I don’t know if I’m cynical and bitter about dating and relationships because I have been burned by romantic “technicalities” or if I’m only technically cynical and bitter. Either way, it seems that romance is virtually dead. Call me old fashioned, but I don’t think that communicating via email, text message, and IM counts as “dating”. Not all aspects of technology have killed romance, don’t get me wrong. I have googled many fellows in an attempt to find out a back story before I ever met them for drinks. But, for the most part, I think technology is making the dating game a thing of the past.

It seems that technology has become this barricade behind which we are able to shield our “true” selves.
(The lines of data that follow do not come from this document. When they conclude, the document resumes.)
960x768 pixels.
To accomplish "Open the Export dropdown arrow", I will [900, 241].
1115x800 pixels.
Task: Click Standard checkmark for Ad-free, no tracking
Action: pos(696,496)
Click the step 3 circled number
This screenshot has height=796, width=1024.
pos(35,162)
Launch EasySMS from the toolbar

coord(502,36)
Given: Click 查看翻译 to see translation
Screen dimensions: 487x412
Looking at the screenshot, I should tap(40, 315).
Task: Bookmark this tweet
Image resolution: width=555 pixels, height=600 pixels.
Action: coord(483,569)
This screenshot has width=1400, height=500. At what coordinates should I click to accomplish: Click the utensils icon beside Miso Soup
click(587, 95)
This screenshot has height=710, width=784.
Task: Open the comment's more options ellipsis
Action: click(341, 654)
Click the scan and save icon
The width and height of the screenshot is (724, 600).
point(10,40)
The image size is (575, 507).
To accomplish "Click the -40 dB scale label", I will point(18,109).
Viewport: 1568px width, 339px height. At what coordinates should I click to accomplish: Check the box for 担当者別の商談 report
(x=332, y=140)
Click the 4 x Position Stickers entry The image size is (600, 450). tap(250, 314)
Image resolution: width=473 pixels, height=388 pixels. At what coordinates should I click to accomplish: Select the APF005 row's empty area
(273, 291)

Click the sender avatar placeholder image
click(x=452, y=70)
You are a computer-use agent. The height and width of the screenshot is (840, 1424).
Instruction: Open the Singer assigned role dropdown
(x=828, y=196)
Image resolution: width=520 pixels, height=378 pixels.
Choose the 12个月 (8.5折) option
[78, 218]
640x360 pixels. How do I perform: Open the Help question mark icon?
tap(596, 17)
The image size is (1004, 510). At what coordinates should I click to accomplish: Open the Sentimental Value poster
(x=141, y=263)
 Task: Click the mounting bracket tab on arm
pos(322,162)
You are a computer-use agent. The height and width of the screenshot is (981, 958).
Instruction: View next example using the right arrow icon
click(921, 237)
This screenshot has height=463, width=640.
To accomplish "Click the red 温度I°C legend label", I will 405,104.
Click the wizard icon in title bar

Whatever happened to heartbreak? We are required to invest so little physically and emotionally into dating that a person can sail through life without getting hurt romantically, presumably. When asking someone on a date via text message, or subsequently breaking up with them via email, is considered completely acceptable, what does the future hold for relationships? If men and women don’t even have to try all that hard to “win” a partner, they are going to put an equal amount of effort and thought into ending it.

So, what does this tech trend indicate? Well, I think this is an instance where technology is hurting us more than it is helping us. It’s ironic; we are at a point in society where we are more in touch with more people more frequently than any other time in history. Anyone can get in touch with you at least 3 different ways any time they need to. We are so connected, and yet, this seems to be the cause for our emotional separation. This virtual intimacy has replaced actually spending time with someone to get to know them. The other part of this double-edged sword is that fact that you lose tone and inflectionwith IM’s, emails, and text messages. Something that might seem like hearted could be taken as threatening or confrontational such as “Where were you?” That could go a lot of ways….

So what now? Don’t give out my cell number? Refuse to respond to emails? Ignore IM’s? Here’s the problem: bucking the system will only lead to the sooner surrender into spinsterhood (I hate that word) to which I am quietly and slowly settling. But I have a hard time believing that this phenomenon is gender specific. There seems to be no good answer to the question. Frankly, I would be just as unhappy if the trend in dating was a move to the values our parents were raised on. As much fun as it is to literally sit by the phone on a Friday night, because heaven forbid you ask a BOY out, I think I would rather have things the way they are now. I guess it’s up to me to put my foot down and make romance a priority…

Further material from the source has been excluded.